--- DATASET EXTRACT ---
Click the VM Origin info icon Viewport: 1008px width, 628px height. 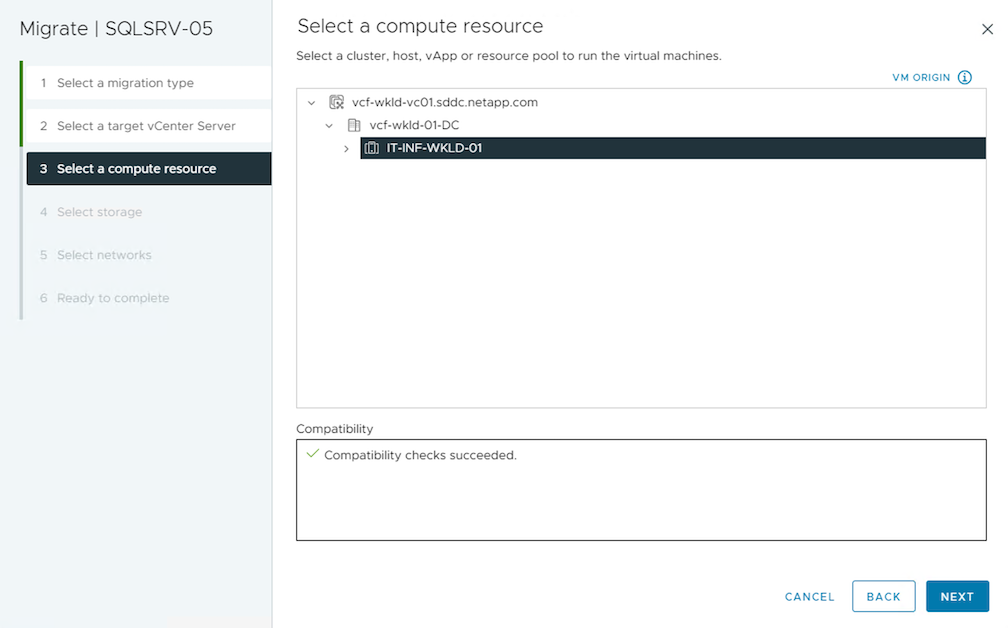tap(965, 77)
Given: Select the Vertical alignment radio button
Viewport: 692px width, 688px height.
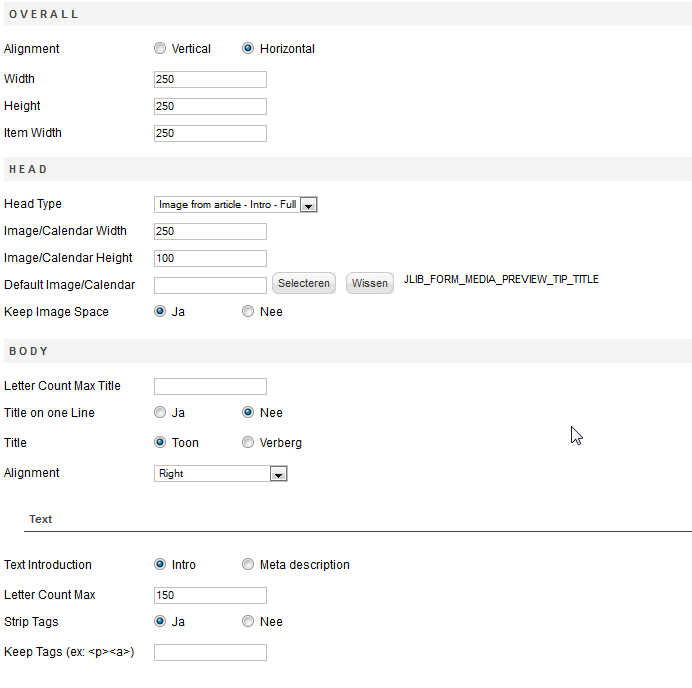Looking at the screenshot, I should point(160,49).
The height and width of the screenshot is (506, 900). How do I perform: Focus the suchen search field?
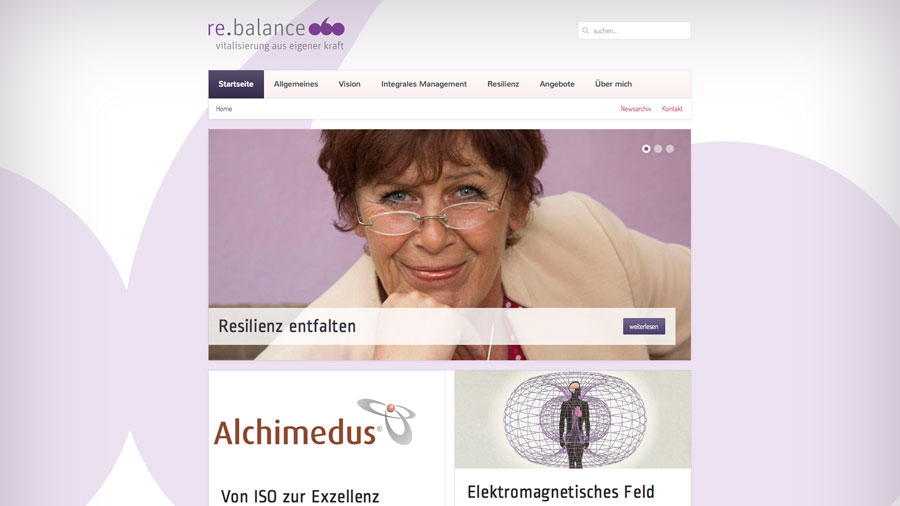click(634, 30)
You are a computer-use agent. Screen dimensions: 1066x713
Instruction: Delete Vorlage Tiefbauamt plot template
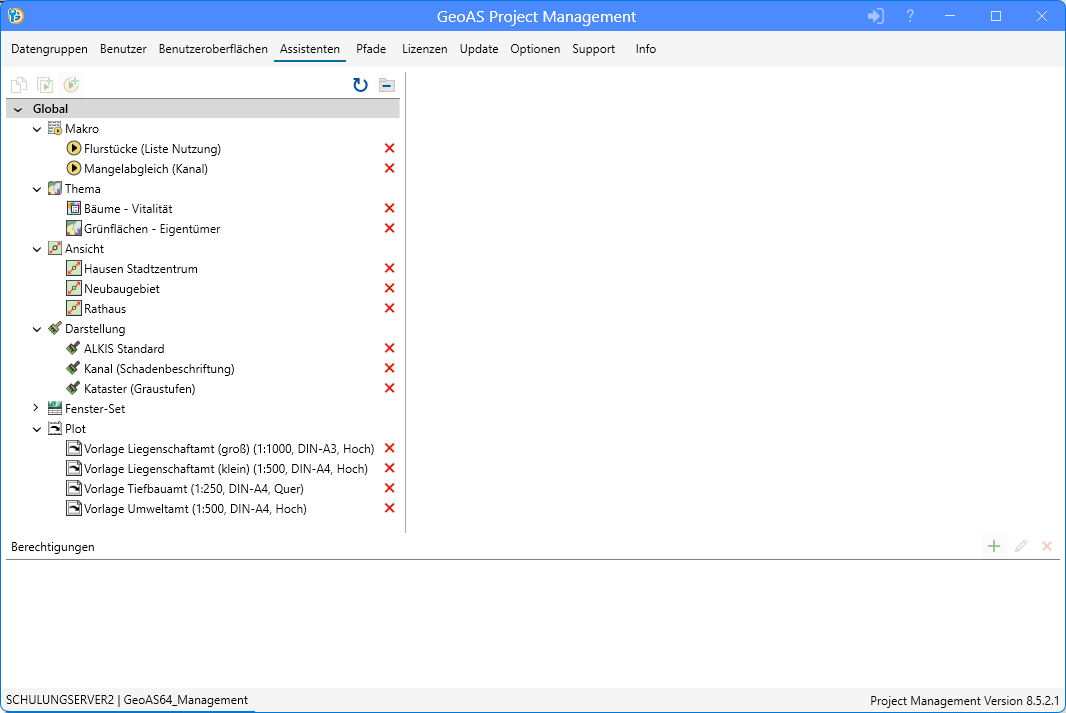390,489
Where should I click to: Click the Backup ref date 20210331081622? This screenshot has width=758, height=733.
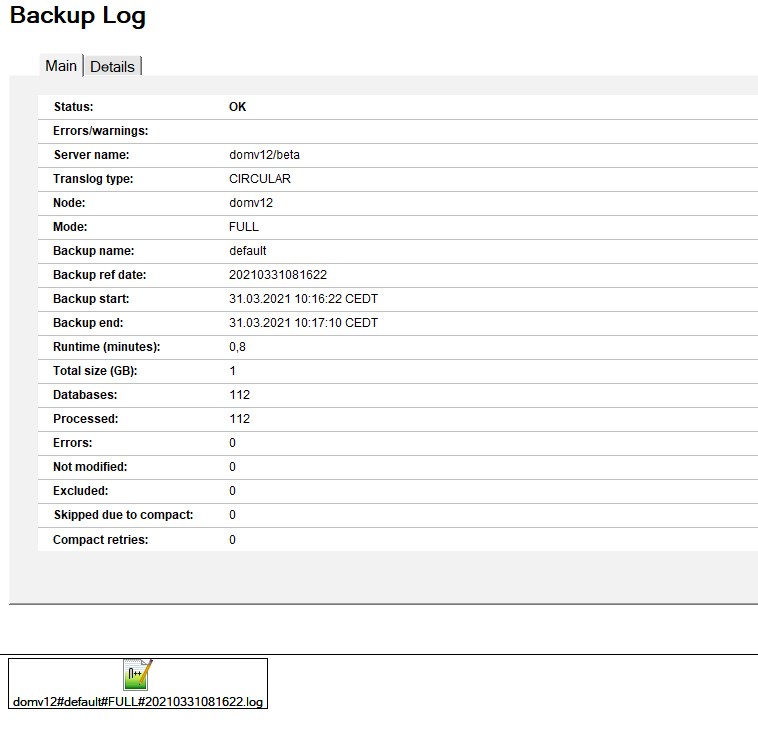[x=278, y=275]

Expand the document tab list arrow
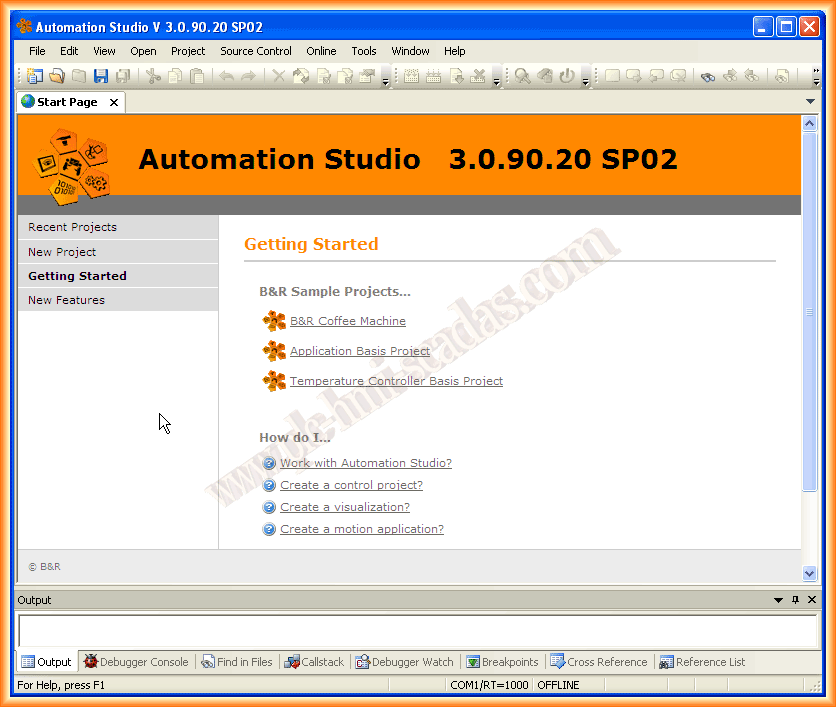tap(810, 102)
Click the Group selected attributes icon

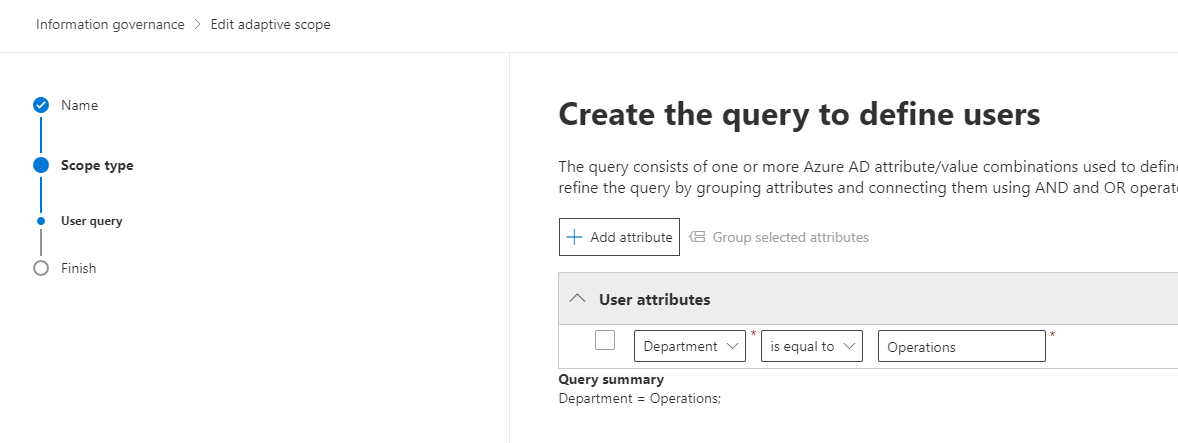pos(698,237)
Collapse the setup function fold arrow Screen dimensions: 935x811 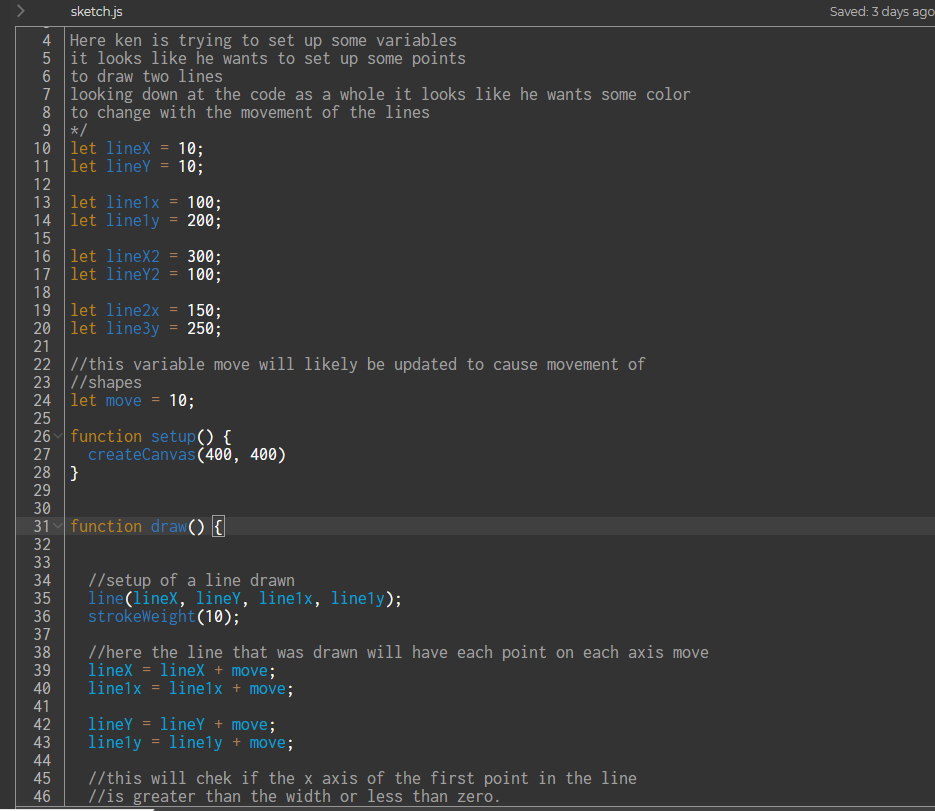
---
- [EXERCISE DETAILS] Ignoring the pictures, write out word for word only the lines from the one containing "You are a computer-use" through the last line of the data, both ends included.

- [RESPONSE TO THE EXERCISE]
You are a computer-use agent. Screen dimensions: 1066x713
Instruction: Delete Vorlage Tiefbauamt plot template
390,489
Where should I click to: Click the Backup ref date 20210331081622? This screenshot has width=758, height=733.
[x=278, y=275]

Expand the document tab list arrow
tap(810, 102)
Click the Group selected attributes icon

pos(698,237)
Collapse the setup function fold arrow Screen dimensions: 935x811 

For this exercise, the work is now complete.